Уверенность, которую Петтигрю вселил в Дерека своим последним замечанием, продержалась недолго. Спустя несколько минут, когда его светлость, в парике и мантии, уже выходил из дома, Бимиш вручил ему еще одно письмо. Внешне оно походило на полученное ранее, но содержание его было гораздо более лаконичным. В сущности, оно состояло из одного слова: «Убийца!»
Барбер прочел его и пожал плечами. На сей раз он никому не стал показывать письмо, а скомкал его и сунул в брючный карман. С серьезным видом он забрался в «роллс-ройс» и отбыл в суд. Там он невозмутимо уселся на свою судейскую скамью, чтобы продолжить прерванное накануне рассмотрение гражданских исков. Два первых по списку были исками по возмещению ущербов, нанесенных в результате автомобильных аварий. Барбер отнесся к ним со всей объективностью, но компенсации, которые он присудил пострадавшим, тяготели к нижнему пределу.
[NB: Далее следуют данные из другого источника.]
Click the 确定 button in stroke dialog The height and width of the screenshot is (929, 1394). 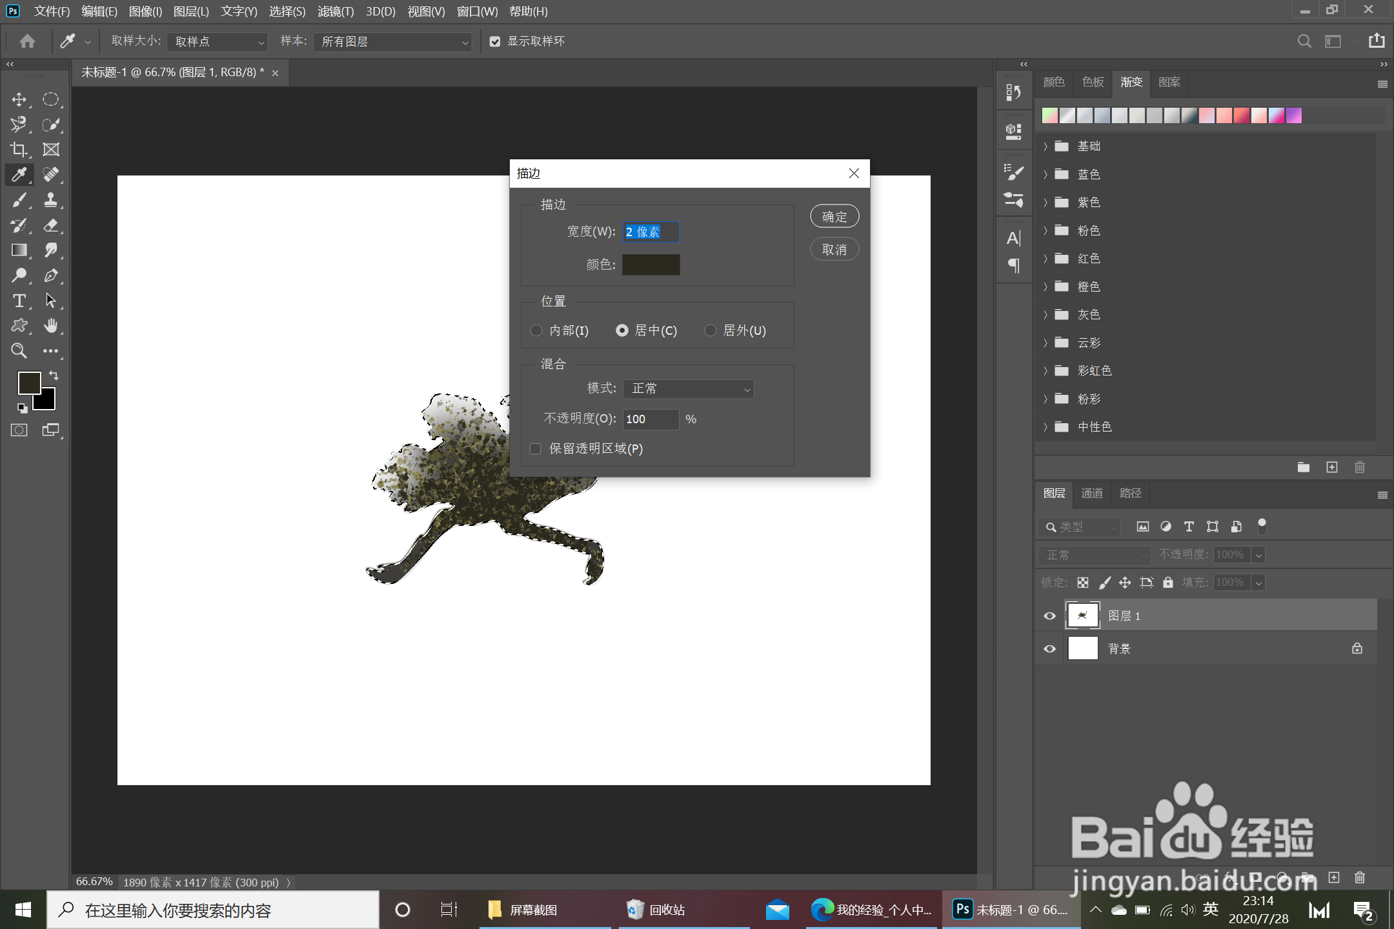pos(834,217)
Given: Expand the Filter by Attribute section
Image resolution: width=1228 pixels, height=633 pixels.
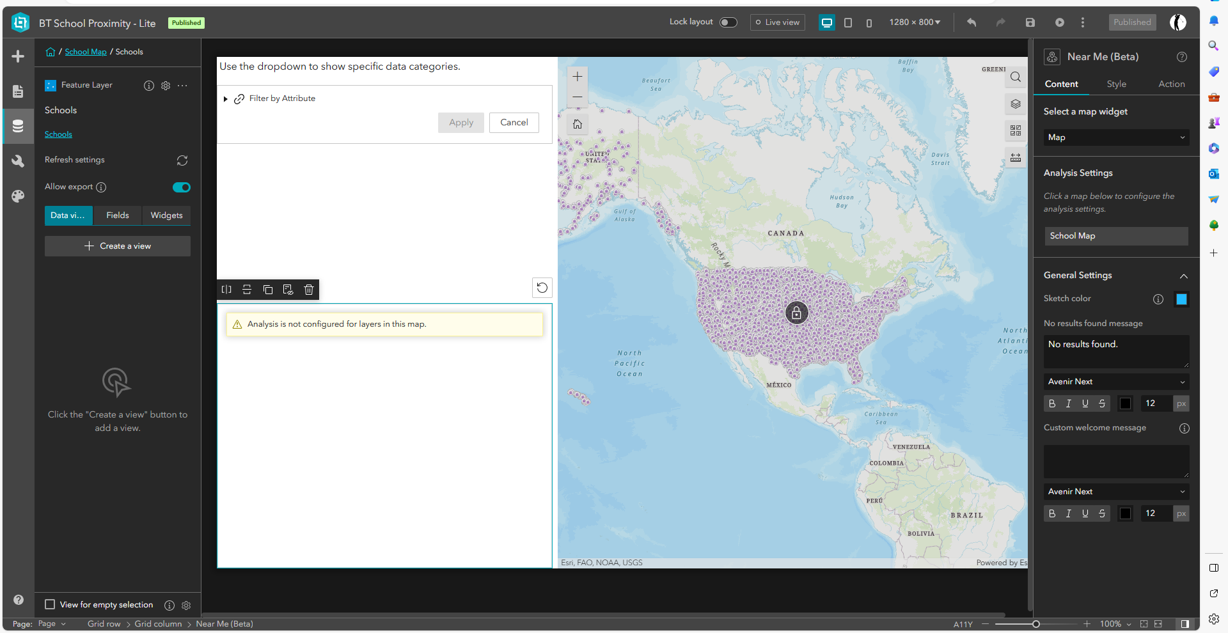Looking at the screenshot, I should click(x=226, y=99).
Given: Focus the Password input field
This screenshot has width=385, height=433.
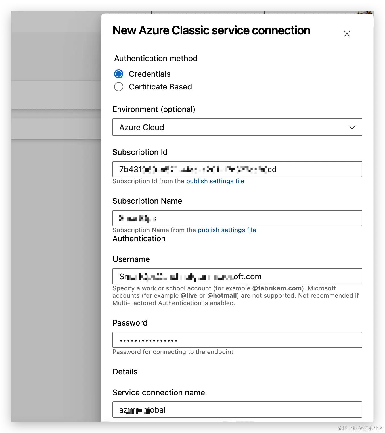Looking at the screenshot, I should coord(256,340).
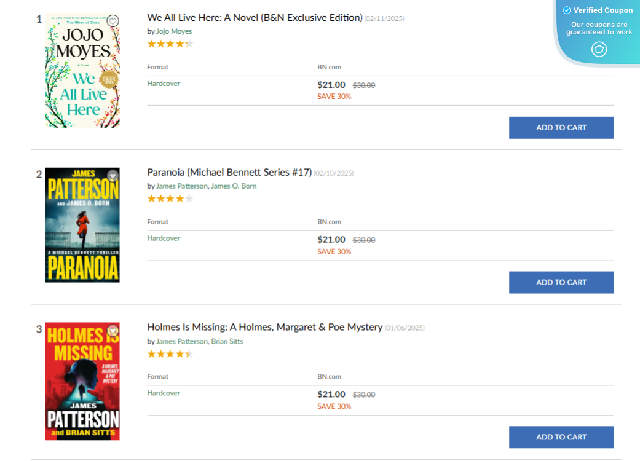Visit author Brian Sitts page
The height and width of the screenshot is (461, 640).
pos(227,341)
Поначалу судья собирался ехать в Саутингтон, следующий город на маршруте турне, в собственном автомобиле, но в сложившихся обстоятельствах об этом, разумеется, не могло быть и речи. Машину — виновницу аварии оставили в гараже в Маркхэмптоне до того времени, когда ее можно будет забрать оттуда, не нарушая закона, и Барбер вместе со своим маршалом и остальными винтиками громоздкого механизма правосудия отправился на поезде. Это было утомительное путешествие. Колея железной дороги Южного района тянулась от графства к графству, повторяя рисунок пути, который был проложен еще во времена Генриха II и соответствовал тогдашним нуждам. К сожалению, железнодорожные дельцы Викторианской эпохи, руководствуясь исключительно коммерческими соображениями, прокладывали дороги без учета удобств судейского корпуса. Они не воспаряли мыслью выше простой идеи соединить одной линией Маркхэмптон с Лондоном и другой — Лондон с узловой станцией Дидбери, откуда до Саутингтона медленно тащилась петляющая ветка. Их мелкие урбанистические потребности были направлены только на проблему перемещения пассажиров и грузов в столицу и из нее, и им никогда не приходило в голову подумать о тех, кому всерьез необходимо попасть из Маркхэмптона непосредственно в Саутингтон. Во всяком случае, возможно, потому, что эти два города входили в разные железнодорожные системы, такой переезд получался настолько трудным, насколько это вообще возможно. Система ассизного судопроизводства, которая двигалась вперед вместе со временем, но на шаг или два отставая от него, в ходе девятнадцатого века пришла к выводу, что путешествие по рельсам, даже столь неудобно проложенным, все же немного быстрей, чем путешествие в экипаже, и нехотя приняла решение впредь пользоваться небезупречными услугами железной дороги. В настоящее время саутингтонский автобус, который покрывает нужное расстояние за полтора часа, три раза в день проходит мимо маркхэмптонской резиденции ассизного судьи, но это достижение цивилизации пока не входит в сферу внимания официальных властей.